ABOUT THIS TASK:
Repeat each entry below exactly as it stands.

== PROVIDED RECORDS ==

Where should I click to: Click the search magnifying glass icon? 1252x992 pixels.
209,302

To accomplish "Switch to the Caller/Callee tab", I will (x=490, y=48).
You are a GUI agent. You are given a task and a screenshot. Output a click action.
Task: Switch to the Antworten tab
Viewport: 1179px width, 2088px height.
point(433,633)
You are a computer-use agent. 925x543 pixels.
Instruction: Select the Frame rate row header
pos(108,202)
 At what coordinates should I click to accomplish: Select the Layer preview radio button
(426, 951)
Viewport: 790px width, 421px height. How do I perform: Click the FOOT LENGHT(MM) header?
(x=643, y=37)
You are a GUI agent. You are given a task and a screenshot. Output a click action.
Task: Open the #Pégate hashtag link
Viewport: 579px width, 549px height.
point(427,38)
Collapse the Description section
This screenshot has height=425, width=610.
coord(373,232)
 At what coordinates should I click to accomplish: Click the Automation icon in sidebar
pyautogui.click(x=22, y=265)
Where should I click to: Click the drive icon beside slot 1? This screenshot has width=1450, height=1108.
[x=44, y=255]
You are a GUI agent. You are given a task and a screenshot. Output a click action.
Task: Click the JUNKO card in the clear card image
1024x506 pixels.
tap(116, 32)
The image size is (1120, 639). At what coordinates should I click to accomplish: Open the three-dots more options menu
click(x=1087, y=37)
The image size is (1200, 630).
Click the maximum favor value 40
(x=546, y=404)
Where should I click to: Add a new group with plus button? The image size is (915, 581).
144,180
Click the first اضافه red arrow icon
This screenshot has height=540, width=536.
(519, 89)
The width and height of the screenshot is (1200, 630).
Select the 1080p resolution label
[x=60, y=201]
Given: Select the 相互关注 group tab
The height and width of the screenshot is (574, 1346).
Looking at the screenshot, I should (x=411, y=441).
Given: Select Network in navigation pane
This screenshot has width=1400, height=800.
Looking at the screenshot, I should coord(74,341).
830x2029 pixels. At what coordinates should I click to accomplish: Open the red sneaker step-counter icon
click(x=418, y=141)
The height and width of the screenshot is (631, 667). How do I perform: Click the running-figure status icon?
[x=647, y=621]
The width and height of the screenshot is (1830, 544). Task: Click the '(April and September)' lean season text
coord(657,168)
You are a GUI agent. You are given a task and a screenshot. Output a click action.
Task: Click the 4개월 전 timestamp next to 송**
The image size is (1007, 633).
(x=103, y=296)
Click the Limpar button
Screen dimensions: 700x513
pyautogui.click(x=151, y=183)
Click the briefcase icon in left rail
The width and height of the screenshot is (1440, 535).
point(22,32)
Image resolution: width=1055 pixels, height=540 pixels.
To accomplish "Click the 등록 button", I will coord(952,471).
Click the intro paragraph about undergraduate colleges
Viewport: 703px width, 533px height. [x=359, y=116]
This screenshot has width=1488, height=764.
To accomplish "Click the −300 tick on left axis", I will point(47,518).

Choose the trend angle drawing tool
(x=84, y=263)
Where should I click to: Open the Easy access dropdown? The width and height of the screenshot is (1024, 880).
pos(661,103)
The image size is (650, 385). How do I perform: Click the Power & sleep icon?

===

REPLY:
Where should I click to: Click the search magnifying glass icon? 1252x992 pixels.
209,302

To accomplish "Switch to the Caller/Callee tab", I will (x=490, y=48).
You are a GUI agent. You are given a task and a screenshot. Output a click action.
Task: Switch to the Antworten tab
Viewport: 1179px width, 2088px height.
point(433,633)
You are a computer-use agent. 925x543 pixels.
Instruction: Select the Frame rate row header
pos(108,202)
 At what coordinates should I click to accomplish: Select the Layer preview radio button
(426, 951)
Viewport: 790px width, 421px height. How do I perform: Click the FOOT LENGHT(MM) header?
(x=643, y=37)
You are a GUI agent. You are given a task and a screenshot. Output a click action.
Task: Open the #Pégate hashtag link
Viewport: 579px width, 549px height.
point(427,38)
Collapse the Description section
This screenshot has height=425, width=610.
coord(373,232)
 At what coordinates should I click to accomplish: Click the Automation icon in sidebar
pyautogui.click(x=22, y=265)
Where should I click to: Click the drive icon beside slot 1? This screenshot has width=1450, height=1108.
[x=44, y=255]
You are a GUI agent. You are given a task and a screenshot. Output a click action.
Task: Click the JUNKO card in the clear card image
1024x506 pixels.
tap(116, 32)
The image size is (1120, 639). At what coordinates should I click to accomplish: Open the three-dots more options menu
click(x=1087, y=37)
The image size is (1200, 630).
Click the maximum favor value 40
(x=546, y=404)
Where should I click to: Add a new group with plus button? The image size is (915, 581).
144,180
Click the first اضافه red arrow icon
This screenshot has height=540, width=536.
(519, 89)
The width and height of the screenshot is (1200, 630).
Select the 1080p resolution label
[x=60, y=201]
Given: Select the 相互关注 group tab
The height and width of the screenshot is (574, 1346).
Looking at the screenshot, I should (x=411, y=441).
Given: Select Network in navigation pane
This screenshot has width=1400, height=800.
Looking at the screenshot, I should coord(74,341).
830x2029 pixels. At what coordinates should I click to accomplish: Open the red sneaker step-counter icon
click(x=418, y=141)
The height and width of the screenshot is (631, 667). How do I perform: Click the running-figure status icon?
[x=647, y=621]
The width and height of the screenshot is (1830, 544). Task: Click the '(April and September)' lean season text
coord(657,168)
You are a GUI agent. You are given a task and a screenshot. Output a click action.
Task: Click the 4개월 전 timestamp next to 송**
The image size is (1007, 633).
(x=103, y=296)
Click the Limpar button
Screen dimensions: 700x513
pyautogui.click(x=151, y=183)
Click the briefcase icon in left rail
The width and height of the screenshot is (1440, 535).
point(22,32)
Image resolution: width=1055 pixels, height=540 pixels.
To accomplish "Click the 등록 button", I will coord(952,471).
Click the intro paragraph about undergraduate colleges
Viewport: 703px width, 533px height. [x=359, y=116]
This screenshot has width=1488, height=764.
To accomplish "Click the −300 tick on left axis", I will point(47,518).

Choose the trend angle drawing tool
(x=84, y=263)
Where should I click to: Open the Easy access dropdown? The width and height of the screenshot is (1024, 880).
pos(661,103)
The image size is (650, 385). How do I perform: Click the Power & sleep icon?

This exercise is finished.